===== Extracted material
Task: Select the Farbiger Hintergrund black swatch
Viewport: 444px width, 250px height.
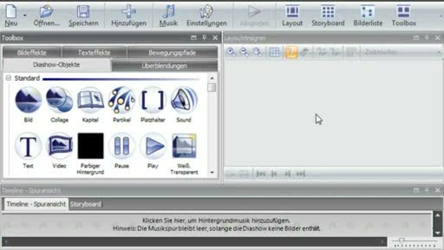Action: (91, 146)
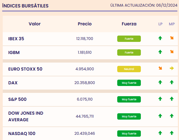The image size is (179, 140).
Task: Click the NASDAQ 100 long-term green arrow
Action: 160,133
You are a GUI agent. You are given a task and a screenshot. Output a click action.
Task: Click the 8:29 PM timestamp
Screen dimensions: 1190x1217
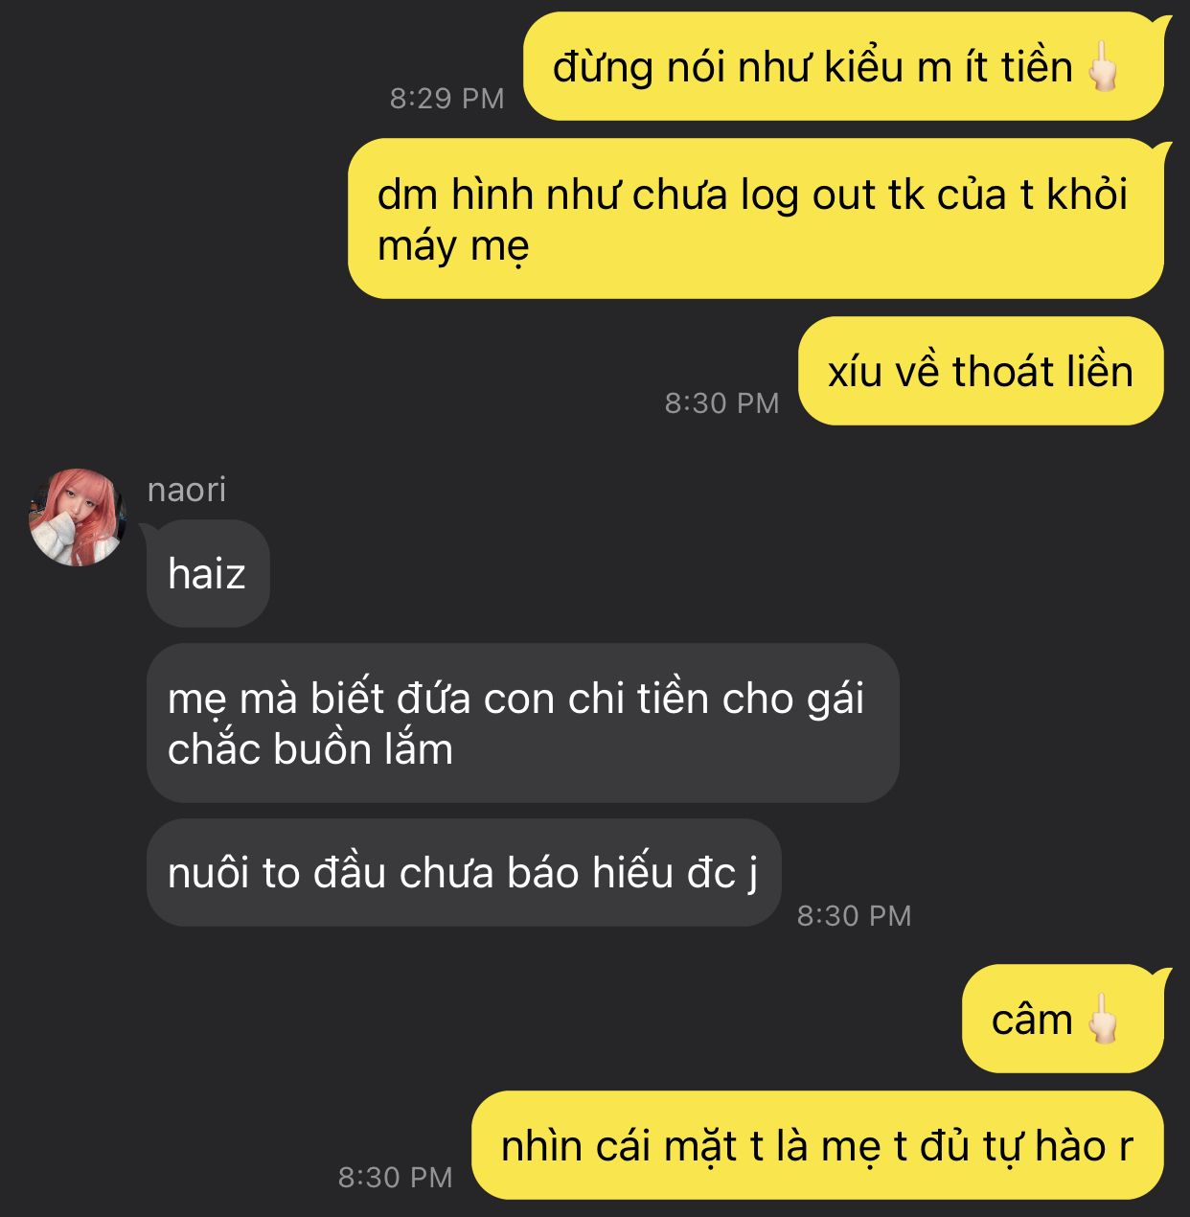[446, 98]
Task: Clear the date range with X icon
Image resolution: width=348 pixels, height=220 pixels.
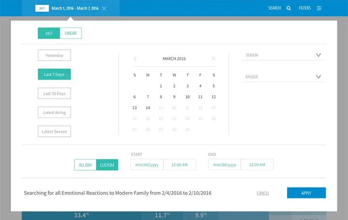Action: pos(104,8)
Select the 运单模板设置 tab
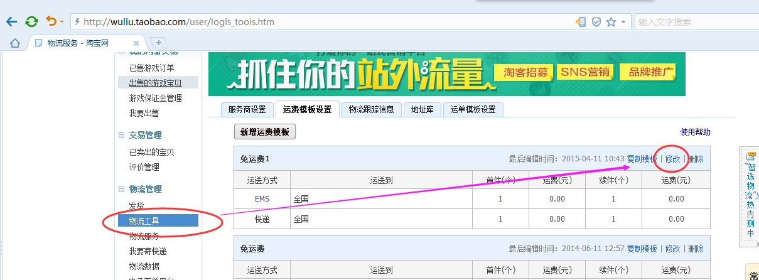Viewport: 759px width, 280px height. coord(473,109)
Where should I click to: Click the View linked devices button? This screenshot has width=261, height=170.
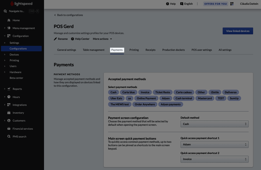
==========
Exercise description –
Write the records out exactly once more, leaving off the pictures.

Problem solution –
Task: Select the Farbiger Hintergrund black swatch
Viewport: 444px width, 250px height.
Action: (91, 146)
The image size is (179, 140).
Task: Click the NASDAQ 100 long-term green arrow
Action: 160,133
You are a GUI agent. You are given a task and a screenshot. Output a click action.
Task: Click the 8:29 PM timestamp
Screen dimensions: 1190x1217
[446, 98]
Task: Clear the date range with X icon
Image resolution: width=348 pixels, height=220 pixels.
Action: pos(104,8)
Select the 运单模板设置 tab
Viewport: 759px width, 280px height. coord(473,109)
Where should I click to: Click the View linked devices button? This screenshot has width=261, height=170.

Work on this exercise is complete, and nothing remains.